What is the technical icon of the industrial revolution? There is a clear answer: the steam engine. And of the digital revolution? My answer would be: the connected computer!
Industrial IoT: Combines the Digital Twin…
The connected computer has two main perspectives. The first is the capability to run algorithms and process data – from digital business process execution to artificial intelligence. The connected computer thus becomes the basis for the digital twin, i.e. the digital image of the real processes. This digital twin virtualizes the implementation and management of the factory of the future.
…and Digital Connectivity
The second component is communication capability and networking. Connectivity is essential in order to feed data from different sources into the algorithms and transmit the results back into the systems on site. Connectivity must be understood to mean much more than simply the network in this context – the Industrial Internet of Things means the connection of all relevant objects, including things that cannot communicate themselves (tools, containers, products, etc.).

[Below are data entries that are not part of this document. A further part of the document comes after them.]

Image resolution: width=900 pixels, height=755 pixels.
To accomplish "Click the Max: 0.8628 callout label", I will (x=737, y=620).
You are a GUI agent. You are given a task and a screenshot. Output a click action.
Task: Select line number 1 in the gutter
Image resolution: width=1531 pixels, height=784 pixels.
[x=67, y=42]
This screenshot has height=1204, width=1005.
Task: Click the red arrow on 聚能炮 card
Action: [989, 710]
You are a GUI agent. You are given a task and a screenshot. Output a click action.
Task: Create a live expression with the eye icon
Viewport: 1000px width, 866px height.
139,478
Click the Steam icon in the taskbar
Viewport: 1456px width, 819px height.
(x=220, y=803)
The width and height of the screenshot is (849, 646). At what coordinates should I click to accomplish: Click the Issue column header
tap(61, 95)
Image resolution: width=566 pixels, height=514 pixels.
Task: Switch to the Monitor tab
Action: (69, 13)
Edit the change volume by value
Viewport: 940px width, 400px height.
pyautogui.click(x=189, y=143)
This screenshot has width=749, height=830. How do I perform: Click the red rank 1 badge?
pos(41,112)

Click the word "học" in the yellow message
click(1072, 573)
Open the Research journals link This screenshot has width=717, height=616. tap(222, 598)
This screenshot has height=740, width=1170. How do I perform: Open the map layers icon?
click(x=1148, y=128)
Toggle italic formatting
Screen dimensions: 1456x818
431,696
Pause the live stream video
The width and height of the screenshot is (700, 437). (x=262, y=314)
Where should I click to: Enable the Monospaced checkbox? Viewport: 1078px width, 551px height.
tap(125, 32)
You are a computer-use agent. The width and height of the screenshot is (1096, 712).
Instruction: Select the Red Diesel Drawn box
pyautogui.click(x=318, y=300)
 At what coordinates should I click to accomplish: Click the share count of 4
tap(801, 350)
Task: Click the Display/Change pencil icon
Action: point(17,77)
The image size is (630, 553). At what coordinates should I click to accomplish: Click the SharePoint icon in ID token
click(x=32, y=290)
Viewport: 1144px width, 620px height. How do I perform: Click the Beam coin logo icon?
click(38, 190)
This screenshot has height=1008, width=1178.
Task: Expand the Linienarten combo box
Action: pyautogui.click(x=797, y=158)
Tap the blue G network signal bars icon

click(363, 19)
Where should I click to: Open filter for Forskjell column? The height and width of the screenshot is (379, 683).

From Automation to the IIoT
The connected computer as basic concept requires a modified architecture of the factory systems. The familiar automation pyramid, in which data is processed and forwarded hierarchically from one layer to the next, is replaced by a layer model which offers a high degree of flexibility and integration. First of all, the “things” in the Industrial Internet of Things (IIoT) are required – i.e. the information sources from smart objects with corresponding communication capabilities. Alternatively, technologies such as RFID are used for connection to the IIoT.
The second layer – Connectivity – refers to the actual networking as infrastructure, either wireless with WLAN and in the future with Industrial 5G, or with wired communication. Layer 3 is the platform for aggregation, storage and processing of data, as well as the runtime environment for the applications (or apps) that realize the actual usage as Layer 4. And at the very top, Layer 5 is about how actual benefit for companies can be generated from this architecture.
What is needed?
There are a large number of technical innovations and options here that each have their value. Three examples:
- RTLS – i.e. real-time locating systems – enable the position and identity of moving objects to be fed into the IT systems at any time. Each of these objects – containers, transport means, tools etc. – are equipped with a transponder. There is also a variant with display here, which can show various information to employees depending on the position and object status – for a new form of interaction.
- SIMATIC CloudConnect7 is the right solution when it comes to connecting existing plants. A lot of data is present in the SIMATIC S7 controllers, because the sensors are usually connected to the controller. With CloudConnect7, this data can be made usable for digitalization – also with systems that still use PROFIBUS, and usually without changing the STEP 7 project.
- Thirdly, devices such as power supplies can provide important information for the IIoT. One example is the SITOP PSU8600. It offers an OPC UA interface and can regularly transmit the power consumption, for example. If, for instance, a DC drive generates increasing power consumption, this can be detected and a maintenance technician can be sent to the site in good time – i.e. before a failure.
What’s in for me as a user or customer?
An example for the use of IIoT is the ongoing transformation of factory management. In the traditional concept, manufacturing orders are sent from IT via the various layers of the automation pyramid to the manufacturing cells. However, with this model, it is difficult to react flexibly to deviations or problems at the field level, for example when the material is not present. When IIoT technologies such as RFID and RTLS are used, the planning and production data is organized around current information from the field level. For example, a manufacturing order is only started by real-time localization once the material boxes equipped with RTLS transponders have actually arrived at the manufacturing island.
How can you generate added value from this or even develop your own business model further? On the one hand, it is important to develop a realistic understanding of the technical possibilities. What can be done now, what will be possible in the medium term, what is unrealistic? On the other hand, it is important to view the technical possibilities in a business context: technology must always create economic value for companies. It is crucial to understand the digital transformation as an agile journey to create real value for companies and customers.